EXERCISE:
Copy out every line of text in the records below, word for word, and leave the pictures out of your answer.

TASK DATA:

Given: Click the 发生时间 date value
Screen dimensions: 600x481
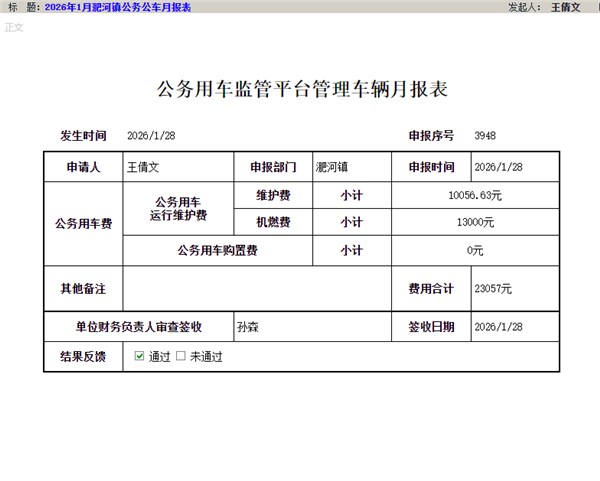Looking at the screenshot, I should pos(152,136).
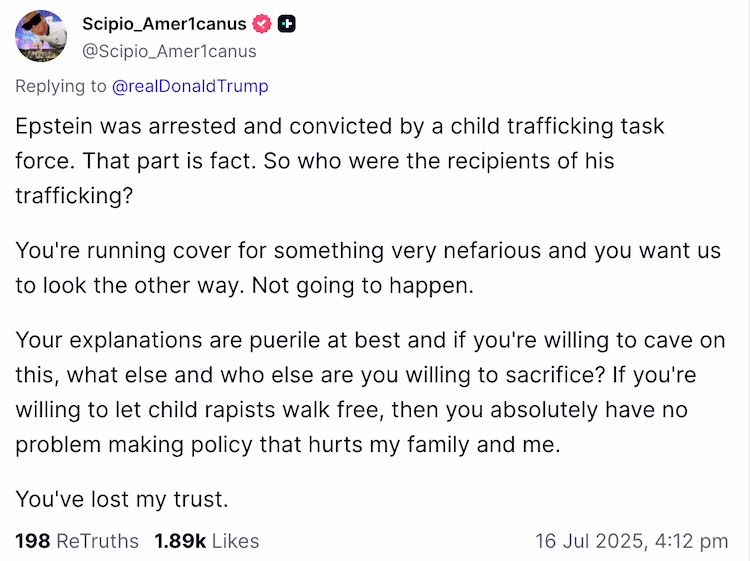Open the gray @Scipio_Amer1canus handle
Image resolution: width=750 pixels, height=561 pixels.
tap(169, 51)
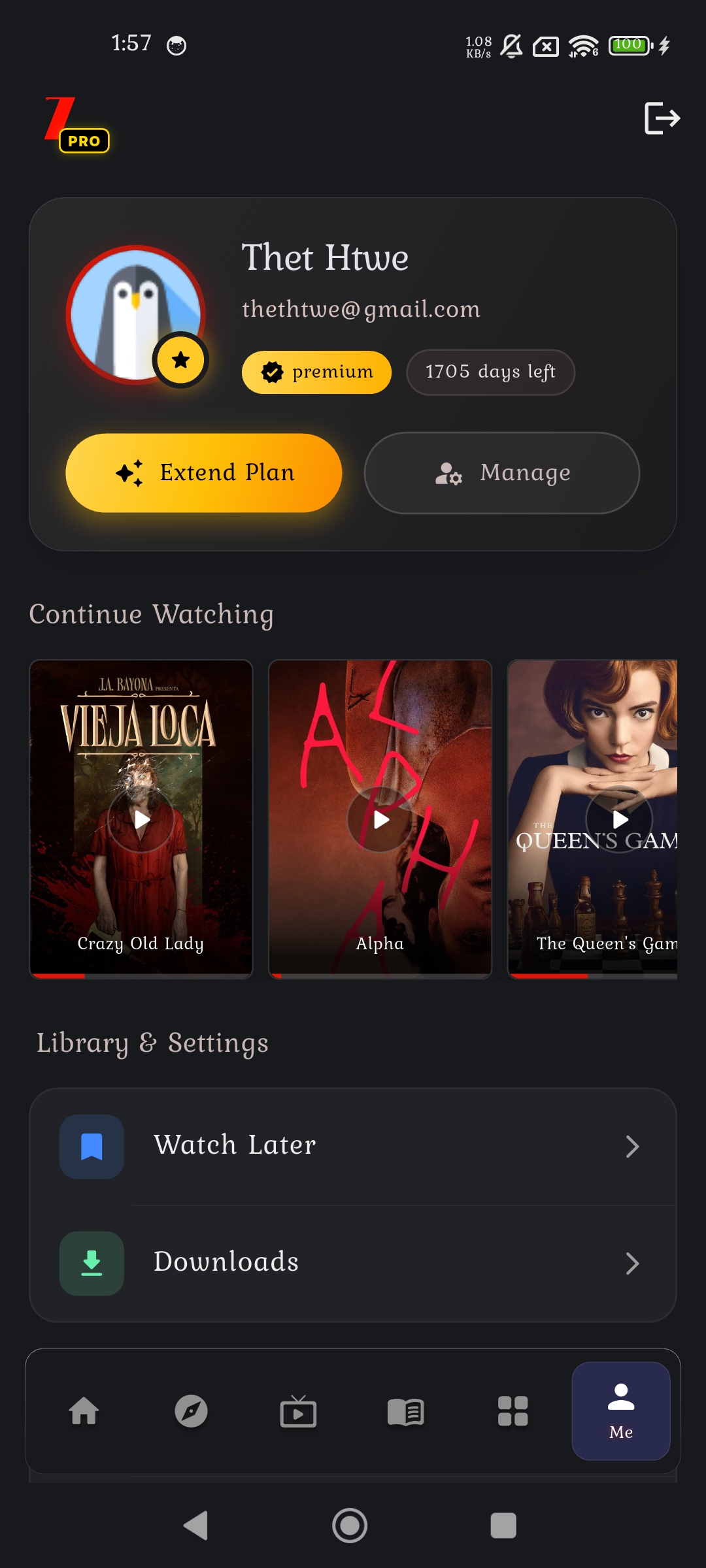
Task: Open the Manage account dropdown button
Action: (x=502, y=473)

ANSWER FOR THE TASK:
Given: Click the 发生时间 date value
Screen dimensions: 600x481
Looking at the screenshot, I should pos(152,136).
Open the gray @Scipio_Amer1canus handle
Image resolution: width=750 pixels, height=561 pixels.
tap(169, 51)
Task: Open the Manage account dropdown button
Action: (x=502, y=473)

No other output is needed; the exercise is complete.